The process we use to add install-path to the user's PATH is roughly the same process that rustup uses (hopefully making us harmonious with running rustup before/after one of our installer scripts). In the following description we will use $install-path as a placeholder for the path computed at install-time where the binaries get installed. Its actual value will likely look something like C:\Users\axo\.myapp or C:\Users\.cargo\bin.

  • we load from the registry HKCU:\Environment's "Path" Item
  • we check if $install-path is contained within it already
  • if not, we prepend it and write the value back
    • prepending is used to ideally override system-installed binaries, as that is assumed to be desired when explicitly installing with not-your-system-package-manager
  • if we edited the registry, we prompt the user to restart their shell

npm Installer

since 0.0.6

This provides a tarball containing an npm package (npm-package.tar.gz) which when installed into an npm project: detects the current platform, fetches the best possible archive from your artifact URL, and copies the binary into your node_modules. This can be used to install the binaries like any other npm package, or to run them with npx.

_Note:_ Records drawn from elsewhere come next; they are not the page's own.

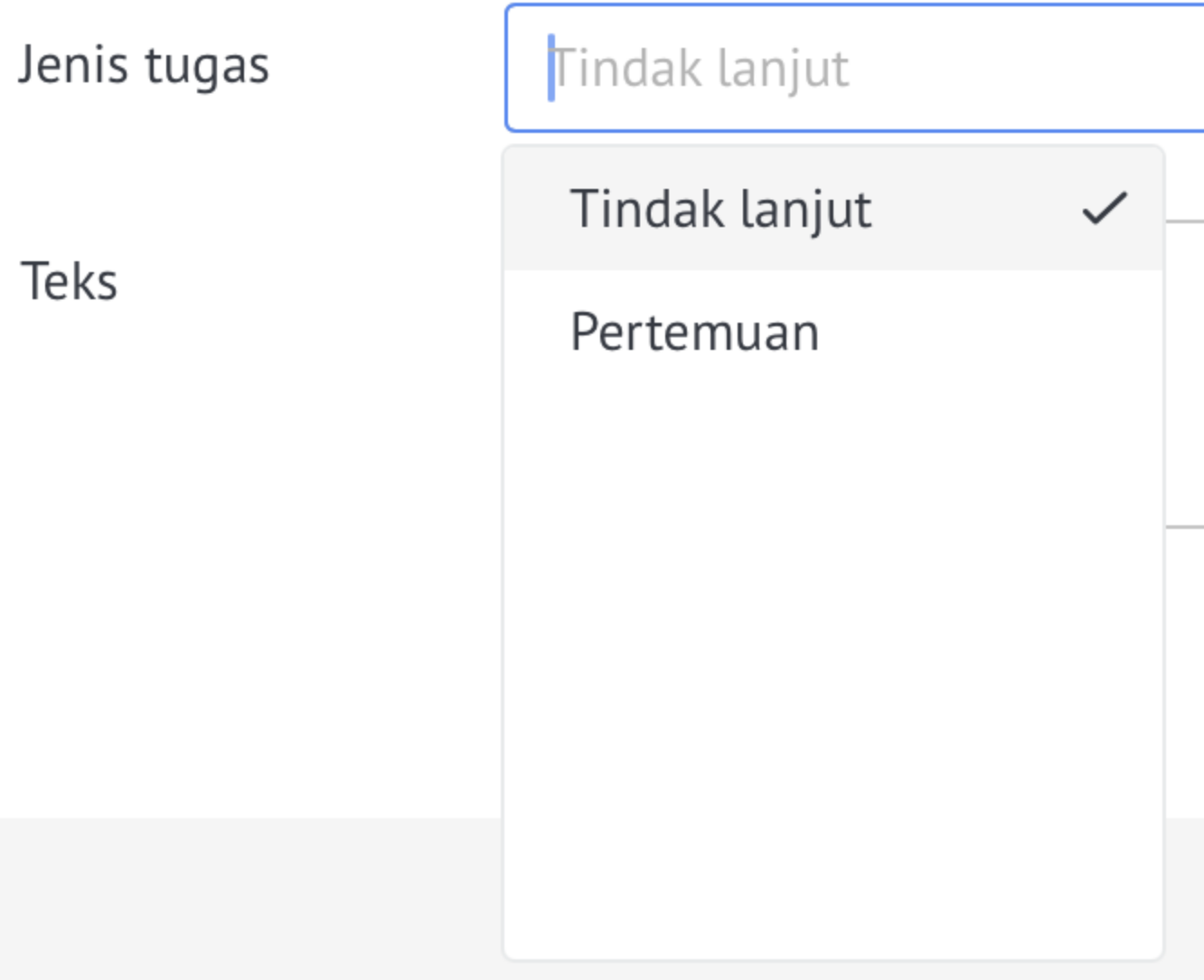Click the checkmark icon beside Tindak lanjut
1204x980 pixels.
[x=1105, y=208]
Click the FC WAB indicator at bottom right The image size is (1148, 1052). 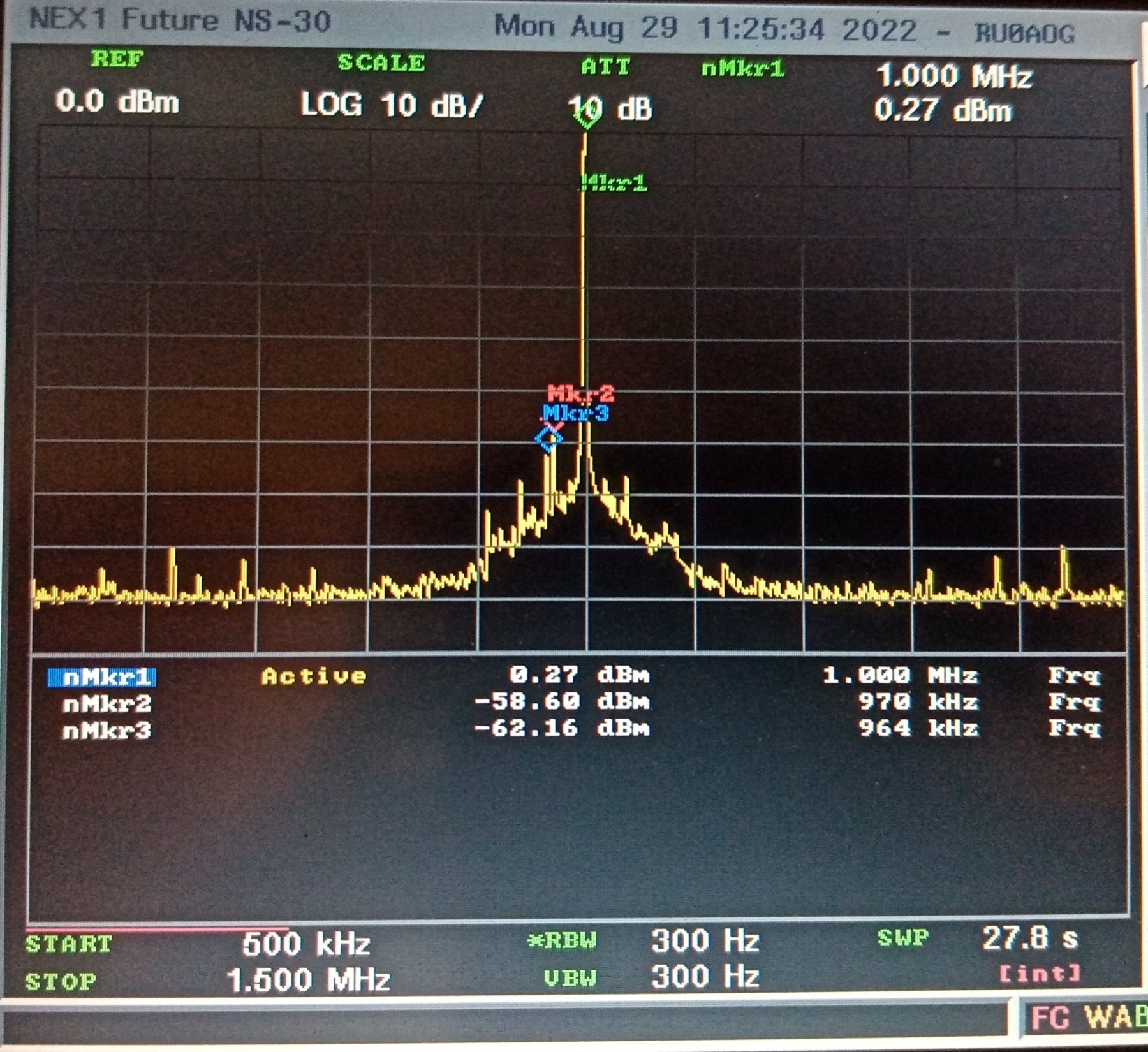point(1087,1018)
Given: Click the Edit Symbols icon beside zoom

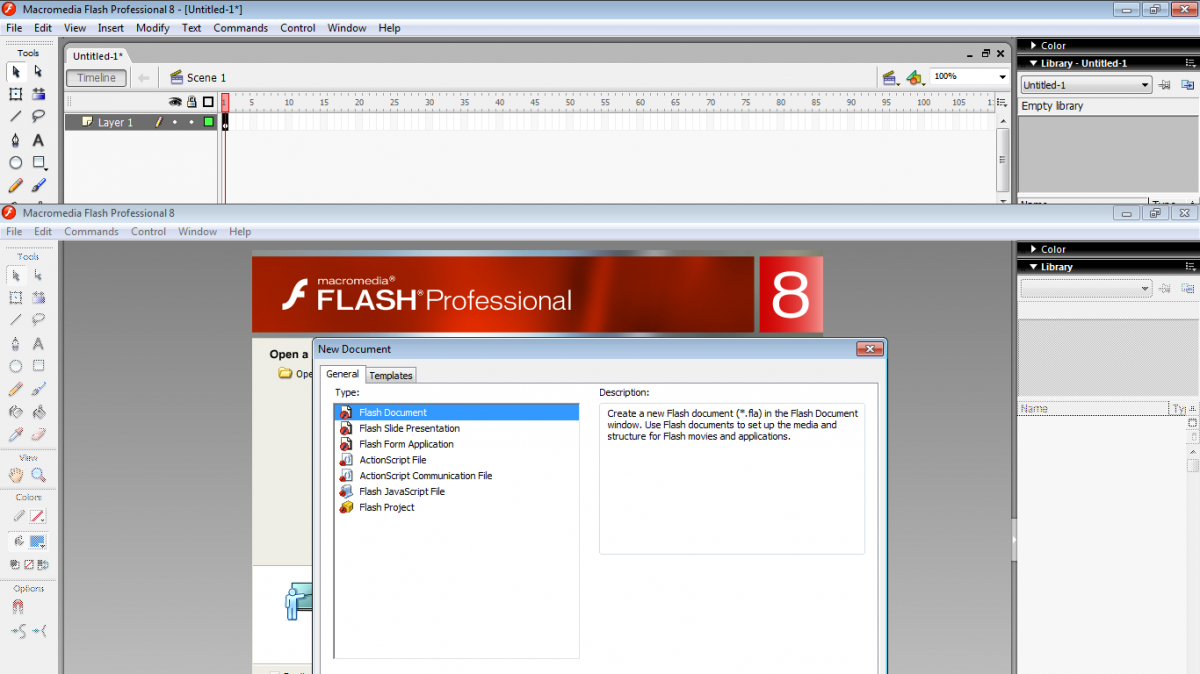Looking at the screenshot, I should click(x=914, y=78).
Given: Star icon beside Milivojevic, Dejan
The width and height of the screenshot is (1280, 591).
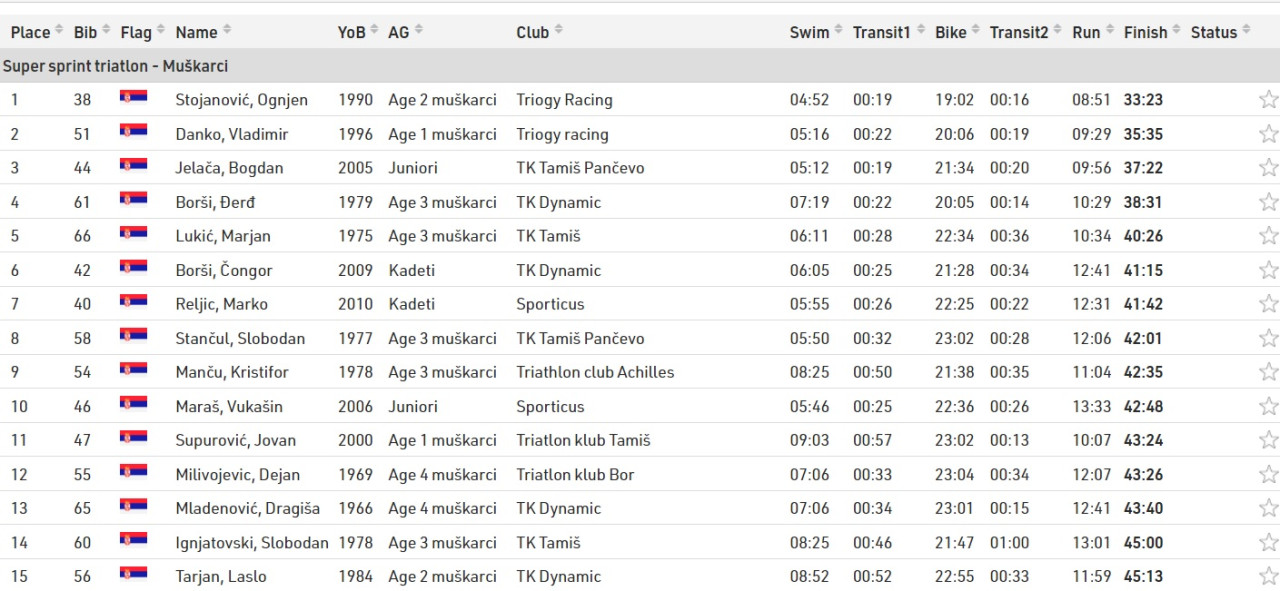Looking at the screenshot, I should click(1268, 474).
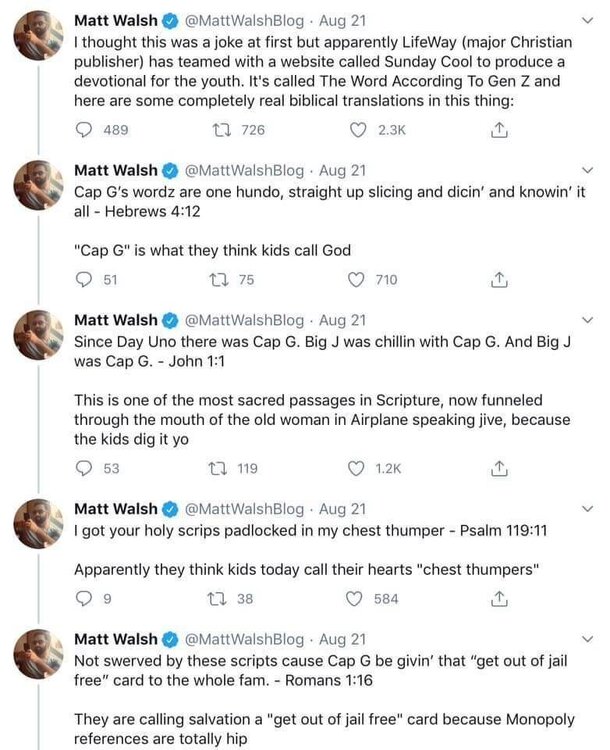This screenshot has height=750, width=610.
Task: Reply to the Hebrews 4:12 tweet
Action: point(85,281)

This kind of installer is ideal for making a native Rust tool available to JS devs.

An "installer hint" will be provided that shows how to install via npm like so:

npm install @axodotdev/[email protected]

cargo-dist does not publish the package for you, you need to do that manually once the tarball is built. Conveniently, npm supports publishing from a url-to-a-tarball directly, and since 0.0.7 we make our tarballs look like "proper" npm package tarballs, so you can just do this:

npm publish URL_TO_TARBALL

You can find the URL to the tarball at the bottom of the Github Release, inside the collapsible "assets" dropdown (*-npm-package.tar.gz). The format of the url is:

<repo>/releases/download/<tag>/<app-name>-npm-package.tar.gz

Example:

https://github.com/axodotdev/oranda/releases/download/v0.0.3/oranda-npm-package.tar.gz

If you're cutting a stable release (not-prerelease), you can use the "latest" URL format:

https://github.com/axodotdev/oranda/releases/latest/download/oranda-npm-package.tar.gz

In the future we may introduce more streamlined CI-based publishing workflows.

You can set the @scope the package is published under with the npm-scope cargo-dist config.

We will otherwise do our best to faithfully translate any standard Cargo.toml values you set to an equivalent in the npm package.json format (name, version, authors, description, homepage, repository, keywords, categories...).

The package will also include an npm-shrinkwrap.json file for the npm packages the installer uses, this is the same as package-lock.json but "really for reals I want this to be respected even if it's installed into another project". Note that cargo install similarly disrespects Cargo.lock unless you pass --locked.

Limitations and Caveats

As a result of the .tar.gz limitation, cargo dist init will prompt you to change windows-archive and unix-archive to ".tar.gz" if you enable the npm installer, erroring if you decline.

Homebrew Installer

since 0.2.0

cargo-dist can automatically build and publish Homebrew formulae (packages) for your application. Users can install your application with an expression like brew install axodotdev/tap/axolotlsay and automatically get updates whenever they update their Homebrew packages.

The homebrew package will fetch your prebuilt archives, and install the contents in the traditional homebrew directory structure.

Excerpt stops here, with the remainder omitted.